NTR transcript levels in NfxR and FxR cell lines

Confirming our preliminary Southern analysis (Figure S1), genome-wide sequencing revealed that both NfxR clones had lost a single copy of NTR while FxR clones maintained both copies. However, a large section of chromosome 7 downstream of NTR appeared to have been deleted from single alleles of both the NfxR and FxR cell lines. This includes a divergent strand-switch region, i.e. a probable transcription start site for RNA polymerase II,²¹ between Tb927.7.7480 (a putative trans-sialidase) and Tb927.7.7490 (a conserved hypothetical protein). The impact of this deletion on the transcript levels of NTR was determined by qRT-PCR. Relative levels of NTR cDNA in WT, NfxR1 and FxR1 cell lines were normalized using the reference housekeeping gene telomerase reverse transcriptase (TERT).

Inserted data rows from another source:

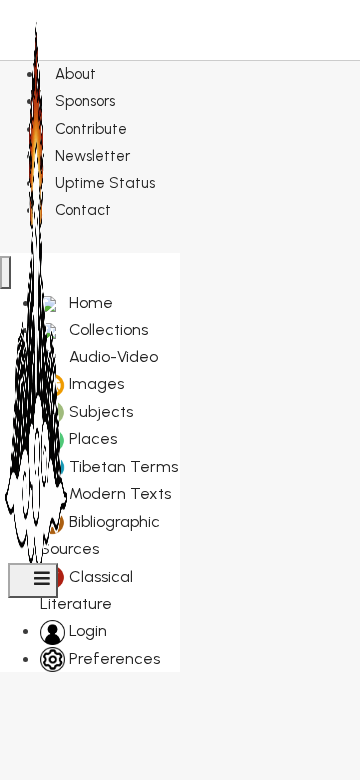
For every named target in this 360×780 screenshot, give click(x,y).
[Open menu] (33, 580)
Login (86, 630)
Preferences (112, 658)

NTR transcript levels in NfxR1 and FxR1 clones were reduced to 0.42 ± 0.06 and 0.6 ± 0.07 of the levels seen in the WT parasites, respectively. The ∼50% reduction in the levels of NTR mRNA is consistent with the loss of a single allele of NTR from NfxR cells, already demonstrated by genome sequencing. Further, it suggests that the loss of genetic material downstream of NTR leaves FxR cells unable to transcribe one allele of NTR and that these cells are functionally hemizygous for NTR despite maintaining both allelic copies of this gene.